§ **DESCRIPTION OF THE TASK**
Continue the passage on the Serious Illness Care Programme UK, starting right after its final sentence.

§ **PASSAGE FOR REVIEW**
------------------------------------------------------------

The Serious Illness Care Programme UK will see doctors having structured, meaningful conversations to identify a patient’s goals and priorities during their illness. Care will then be tailored to meet the patient’s needs and wishes and so that, as far as possible, the patient can live their life the way they want to.
The programme is led by The Clatterbridge Cancer Centre NHS Foundation Trust in Merseyside, with input from Marie Curie Palliative Care Institute Liverpool and Ariadne Labs in Boston, USA – which pioneered the approach in the US.
Consultant oncologists at The Clatterbridge Cancer Centre are being trained to have the conversations with suitable patients in Merseyside and Cheshire.
Now NHS England is funding a one-year pilot to enable GPs in Airedale in Yorkshire and Southend in Essex to be fully trained and use the conversations with their patients, as well as the Clatterbridge consultants.

------------------------------------------------------------

§ **DATA SHOWN**
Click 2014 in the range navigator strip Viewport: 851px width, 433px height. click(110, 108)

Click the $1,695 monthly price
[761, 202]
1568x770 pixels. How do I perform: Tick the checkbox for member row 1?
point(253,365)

------------------------------------------------------------

§ **RESPONSE FOR THIS EXERCISE**
The GPs will be trained in late 2016 and will then begin having conversations with suitable patients. The pilot will be carefully monitored and evaluated to determine whether patients feel it benefits them.
The evidence from the USA, where the programme has been used for some time, has found that 86 per cent of patients feel they benefit and 90 per cent of doctors have changed their everyday practice to ensure they have structured conversations about the patient’s goals and priorities.